SAN FRANCISCO - Federal agents have arrested the founder of a mysterious online marketplace, months after the Call 6 Investigators found hard-core drugs being sold to a Fishers teenager on the site.
The Silk Road Anonymous Marketplace displayed a message on Wednesday, telling some 900,000 registered users that the site had been seized by federal agents in a sweeping worldwide narcotics crackdown.
In May, the Call 6 Investigators tracked two shipments of drugs, where police said a 14-year-old boy was able to buy drugs and have them shipped right to his family’s front door in regular mail deliveries.
His mother said the shipments were hidden in cartoon DVD cases, and Fishers police then confirmed it was illegal hard-core narcotics. The boy admitted that he had been buying drugs on the Silk Road marketplace, and police said that allowed them to intercept a second drug shipment that was also destined for the family’s home.
Federal agents arrested the site’s founder , whom they identified as Ross William Ulbricht, 29. He faced a judge Wednesday, charged with federal conspiracy, computer hacking, money laundering and narcotics trafficking counts.
In court papers , federal agents wrote that they arranged more than 100 undercover drug purchases using the same methods as the Fishers teenager.
Unlike a typical web site, Silk Road used an anonymous technology known as Tor which allowed users to log on anonymously.
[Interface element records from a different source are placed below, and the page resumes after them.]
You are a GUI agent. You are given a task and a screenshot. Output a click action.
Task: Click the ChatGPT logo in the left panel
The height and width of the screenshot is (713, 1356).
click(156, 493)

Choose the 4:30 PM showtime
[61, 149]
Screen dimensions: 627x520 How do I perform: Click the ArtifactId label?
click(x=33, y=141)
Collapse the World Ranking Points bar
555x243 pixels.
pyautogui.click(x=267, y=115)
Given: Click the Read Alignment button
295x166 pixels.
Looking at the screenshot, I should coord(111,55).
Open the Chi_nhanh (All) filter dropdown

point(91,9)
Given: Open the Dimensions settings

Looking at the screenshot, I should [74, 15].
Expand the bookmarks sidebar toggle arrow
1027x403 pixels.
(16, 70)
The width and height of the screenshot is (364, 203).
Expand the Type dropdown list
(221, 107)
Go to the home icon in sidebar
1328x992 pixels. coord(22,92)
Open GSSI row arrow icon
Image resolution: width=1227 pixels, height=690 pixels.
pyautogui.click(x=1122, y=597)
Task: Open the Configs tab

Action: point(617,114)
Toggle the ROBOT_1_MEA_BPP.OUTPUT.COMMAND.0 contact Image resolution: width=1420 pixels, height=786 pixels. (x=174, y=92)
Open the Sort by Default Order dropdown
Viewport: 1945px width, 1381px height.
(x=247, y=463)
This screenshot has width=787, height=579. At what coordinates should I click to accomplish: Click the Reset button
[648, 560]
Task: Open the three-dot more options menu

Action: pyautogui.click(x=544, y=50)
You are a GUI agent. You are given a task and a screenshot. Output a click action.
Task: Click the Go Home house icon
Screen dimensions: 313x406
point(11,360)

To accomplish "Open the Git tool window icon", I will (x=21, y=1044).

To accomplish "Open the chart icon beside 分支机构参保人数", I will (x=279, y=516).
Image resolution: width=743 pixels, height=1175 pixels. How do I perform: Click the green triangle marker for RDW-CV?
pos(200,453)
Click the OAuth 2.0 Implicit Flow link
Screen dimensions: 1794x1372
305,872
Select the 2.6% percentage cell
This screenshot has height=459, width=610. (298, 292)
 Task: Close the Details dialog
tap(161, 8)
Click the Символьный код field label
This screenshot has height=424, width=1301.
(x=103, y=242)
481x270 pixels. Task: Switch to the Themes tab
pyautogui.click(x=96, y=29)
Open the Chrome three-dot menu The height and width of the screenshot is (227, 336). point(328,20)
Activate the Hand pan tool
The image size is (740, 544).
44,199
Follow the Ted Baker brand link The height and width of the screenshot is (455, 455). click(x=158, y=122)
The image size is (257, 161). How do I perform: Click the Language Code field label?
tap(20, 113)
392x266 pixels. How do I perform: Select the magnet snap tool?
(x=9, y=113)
Police told the Call 6 Investigators that teenagers and other web-savvy users knew exactly how to access the web portal, and agents said they tallied some $1.2 billion worth of transactions, using an anonymous online currency known as BitCoins .
Agents seized $3.6 million worth of the Bitcoin currency in their raid.
Ulbricht’s court-appointed public defender declined to comment when approached by a reporter at his San Francisco federal court hearing. He was scheduled to face a judge again on Friday for a detention hearing, to determine whether he is eligible for release from jail on bail.
The Fishers mother who caught her son’s drug shipments cried as she told the Call 6 Investigators in May, “My main concern was just to make sure I was doing everything I could to try to save his life. And I knew I couldn’t do it on my own.”
When the drugs fell out of her son’s DVD shipment, she immediately took her son and the shipment to police. The child was arrested on attempted drug possession charges.
“It’s not like there was someone knocking at my door, it’s not like he was out in the neighborhood, coming home acting differently. It was delivered straight to him in the mailbox,” said the mother, who spoke on the condition of anonymity.
Indiana State Police Cyber Crimes Lt. Chuck Cohen told the Call 6 Investigators that tracing the anonymous online sales was next to impossible, however he said that going after individual sellers on the site was getting more attention from law enforcement.
“We are doing these investigations and we will find you and we will arrest you and you will be prosecuted,” he said.
Police said the Silk Road web portal was known as the Ebay or the Amazon for anything illegal that someone may want to buy.
Lt. Cohen said his officers found a wide range of crimes being facilitated on the site, “ranging from child pornography to people that are selling weapons, instructions on how to build destructive devices and illegal drugs.”
As police nationwide said they were struggling to crack through the anonymous online transactions, Forbes reported in August that it was able to easily buy drugs on the site.
FBI and IRS agents now reveal they were buying drugs in an undercover capacity at the same time.
Agents said they had most of the drug shipments mailed to addresses in New York. Agents said the site was used by “several thousand drug dealers” to sell “hundreds of kilograms of illegal drugs.”